The Ruins of California

by Martha Sherrill

I’m Kim Alexander and this is a Fiction Nation minute. The book is The Ruins of California by Martha Sherrill.

This book sat on my dresser for a while, unread, because I was at first opposed to the name. Ruins of California? That’s the name of the family — get it? Ruins? Fortunately, I went by my read the first three chapters rule, and suddenly it was 3:00 am, and I was engrossed in the life of young Inez Ruin, child of the 70s with a crazy mommy and a Peter Pan of a daddy. The Ruins of California reads like a memoir of someone lucky and gifted enough to write as incisively about their 7-year old self as their 18-year old self. It all feels honest and true. There are all the trappings of the era, hippies, Berkeley, est,  but it’s not about these things — it’s about a family and how they make it — or don’t — through the second half of the century. The Ruins of California by Martha Sherill. I’m Kim Alexander and this is Fiction Nation on Book Radio, SiriusXM Channel 80.

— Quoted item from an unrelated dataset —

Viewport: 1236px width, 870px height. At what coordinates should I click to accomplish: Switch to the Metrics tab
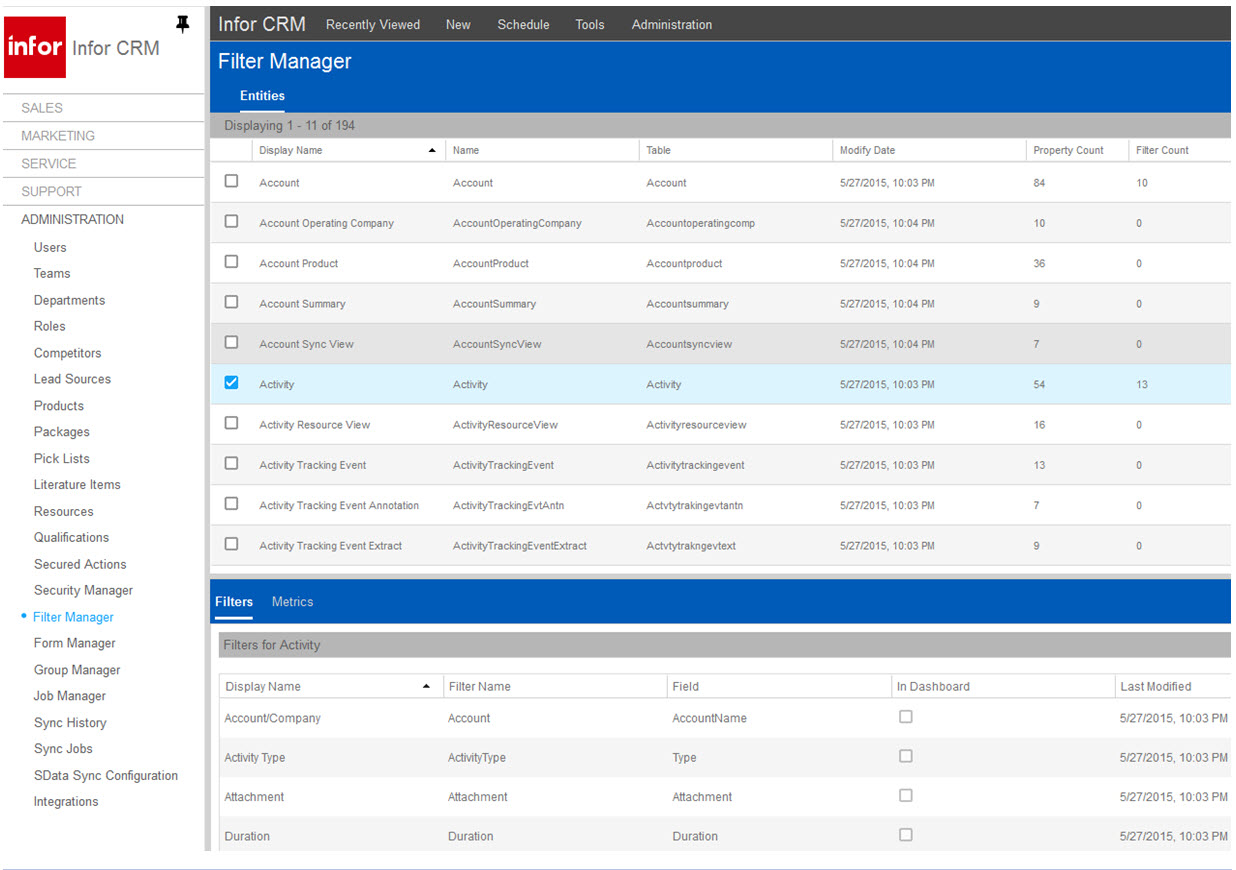pyautogui.click(x=292, y=602)
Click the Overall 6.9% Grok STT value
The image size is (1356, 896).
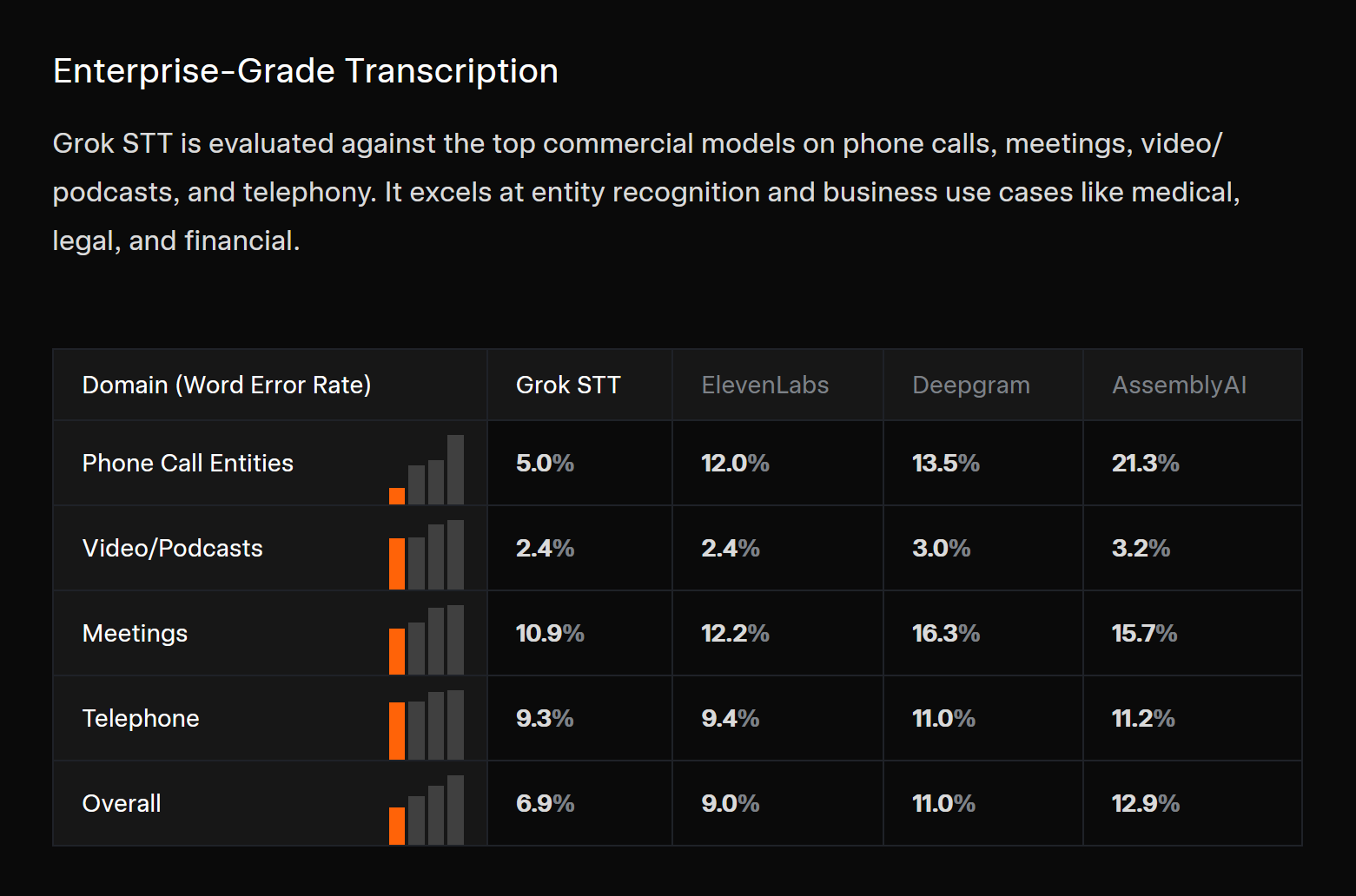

I’m Kim Alexander and this is a fiction nation minute. The book is The Ruins of California by Martha Sherrill.

Some authors, maybe being a little lazy, will write characters that are quirky, or ethnic, or differently gendered, and use that as a sort of cliff notes. We the reader are supposed to fill in the blanks. It takes a superior writer to create a character that has quirks but is a recognizable person. In The Ruins of California, Sherrill heads back to the 70s and takes a family full of quirks — mommy is a famous depressed Flamenco dancer, daddy is a spoiled child of privilege, brother is a drug using surfer — Inez, the narrator, is simply trying to grow up and figure out how she fits in. It is to the author’s credit that all the people in this book act like people — maddening, funny, selfish, loving and ultimately nothing but real. The Ruins of California by Martha Sherrill. I’m Kim Alexander on Fiction Nation on Book Radio, SiriusXM Channel 80.


I’m Kim Alexander and this is a Fiction Nation minute. The book is The Ruins of California by Martha Sherrill.

Ah, the crazy mommy…where would literature be without her? How many books have been written because the author’s mother was a little too desperate of a housewife? So, she forgot to make you dinner for 3 years, go write a book. I feel we have neglected Peter Pan Daddy. In The Ruins of California, although we meet crazy mommy first, Peter Pan daddy soon moves to the front and dominates this tale of growing up in California in the 70s. What do you rebel against, after all, when dad is your dope dealer? The narrator, Inez Ruin, goes from seeing her dad as godlike to finally realizing he is a human being, complicated and imperfect — maybe just like her. Even thought this novel is set in the land of hippies and surfing, this journey is universal. The Ruins of California by Martha Sherrill. I’m Kim Alexander on Fiction Nation on Book Radio, SiriusXM Channel 80.


I’m Kim Alexander and this is a Fiction Nation minute. The book is The Ruins of California by Martha Sherrill.

Remember the 70’s? The author of this book sure does.  We meet Inez Ruin, our narrator, a little girl in 1969, and follow her as she grows up in a time without limits: no airbags, seatbelts, and no one was just saying no — to anything. You could smoke on an airplane! She talks about moving between the solid suburbia of her mother’s house to the swinging, sophisticated bachelor pad where her father entertained a parade of women, to her wealthy grandmother’s white gloves and horses estate, all the while trying to figure out which, if any, of these worlds she belongs in.  In The Ruins of California, the author creates an extended family that acts like a family: loving, selfish, cruel and generous, sometimes all at once, but mostly very real. The Ruins of California by Martha Sherrill. I’m Kim Alexander and this is Fiction Nation on Book Radio, SiriusXM Channel 80.